Background Lung adenocarcinoma (LUAD) exhibits significant cellular heterogeneity, yet the precise interactions between epithelial and stromal cells remain unclear. This study integrates single-cell and spatial transcriptomics to delineate tumor microenvironment dynamics, aiming to uncover key cellular subpopulations and their roles in LUAD progression. Methods We analyzed single-cell RNA sequencing (scRNA-seq) data from 21 LUAD patients and performed spatial transcriptomic deconvolution. Epithelial and fibroblast subpopulations were identified using Seurat and Harmony. Cell-cell communication was inferred via CellChat, while metabolic interactions were assessed using MEBOCOST. Copy number variation (CNV) analysis distinguished malignant cells, and trajectory inference mapped differentiation states.
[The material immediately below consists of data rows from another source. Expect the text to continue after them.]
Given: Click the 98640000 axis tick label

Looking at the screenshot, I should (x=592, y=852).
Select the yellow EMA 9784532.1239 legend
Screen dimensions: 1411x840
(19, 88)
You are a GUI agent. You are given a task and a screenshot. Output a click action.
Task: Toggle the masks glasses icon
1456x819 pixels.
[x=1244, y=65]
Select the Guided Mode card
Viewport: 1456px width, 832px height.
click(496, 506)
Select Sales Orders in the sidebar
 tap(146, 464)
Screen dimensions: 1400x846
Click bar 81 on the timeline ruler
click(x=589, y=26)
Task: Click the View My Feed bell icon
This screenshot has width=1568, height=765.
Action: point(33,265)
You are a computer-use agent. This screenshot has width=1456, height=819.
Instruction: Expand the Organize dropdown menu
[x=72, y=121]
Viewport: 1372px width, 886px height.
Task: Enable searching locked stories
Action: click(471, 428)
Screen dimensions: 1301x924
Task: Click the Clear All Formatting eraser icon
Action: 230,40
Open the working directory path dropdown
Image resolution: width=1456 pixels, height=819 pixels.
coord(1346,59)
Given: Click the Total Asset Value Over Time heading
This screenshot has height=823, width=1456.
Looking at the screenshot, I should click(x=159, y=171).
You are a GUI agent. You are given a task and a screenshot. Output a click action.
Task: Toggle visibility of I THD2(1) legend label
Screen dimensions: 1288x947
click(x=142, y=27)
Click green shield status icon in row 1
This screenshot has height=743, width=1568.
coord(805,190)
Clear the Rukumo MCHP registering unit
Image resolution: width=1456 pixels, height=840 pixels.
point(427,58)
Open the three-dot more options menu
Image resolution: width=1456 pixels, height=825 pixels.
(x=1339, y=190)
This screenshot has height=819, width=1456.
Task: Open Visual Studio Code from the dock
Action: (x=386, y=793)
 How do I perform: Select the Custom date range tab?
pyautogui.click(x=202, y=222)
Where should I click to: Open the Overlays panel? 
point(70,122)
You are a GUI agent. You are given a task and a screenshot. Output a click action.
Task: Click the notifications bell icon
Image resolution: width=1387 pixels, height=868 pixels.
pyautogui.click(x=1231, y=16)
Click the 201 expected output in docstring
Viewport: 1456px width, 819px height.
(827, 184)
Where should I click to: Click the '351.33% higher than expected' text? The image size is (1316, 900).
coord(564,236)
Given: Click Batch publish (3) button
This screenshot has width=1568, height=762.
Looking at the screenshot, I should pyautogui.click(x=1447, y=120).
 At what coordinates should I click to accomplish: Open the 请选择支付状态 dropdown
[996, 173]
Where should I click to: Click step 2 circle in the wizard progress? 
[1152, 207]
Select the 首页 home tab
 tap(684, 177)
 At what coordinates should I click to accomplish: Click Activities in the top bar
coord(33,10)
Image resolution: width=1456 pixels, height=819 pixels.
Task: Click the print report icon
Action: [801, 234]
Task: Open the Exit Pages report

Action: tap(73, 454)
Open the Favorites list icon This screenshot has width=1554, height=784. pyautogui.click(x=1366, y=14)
Spatial colocalization was examined via CellTrek. Prognostic signatures were derived from Cox regression, and a six-gene MCI score was validated using survival analysis. Results We identified eight epithelial (e.g., MUC21 + Epi, ASCL1 + Epi) and nine fibroblast subpopulations (e.g., Fb_IGFBP4, Fb_COL11A1), with tumor-enriched subsets showing elevated CNVs and metabolic crosstalk. Fb_IGFBP4 correlated with poor prognosis, while MUC21 + Epi exhibited amplified COL1A1/SDC4-mediated interactions with fibroblasts. Pathway analysis highlighted tumor-specific MK and collagen signaling between fibroblasts and epithelial cells, suggesting stromal-epithelial synergy drives progression. Spatial analysis revealed colocalization of epithelial and fibroblast subclusters in tumors, contrasting with normal tissue. The MCI score, derived from six genes (e.g., ADAM10, MARVELD1), independently predicted survival and stratified high-risk patients (AUC > 0.6). Conclusion This study identifies key stromal-epithelial subset interactions in LUAD, proposing prognostic biomarkers and therapeutic targets.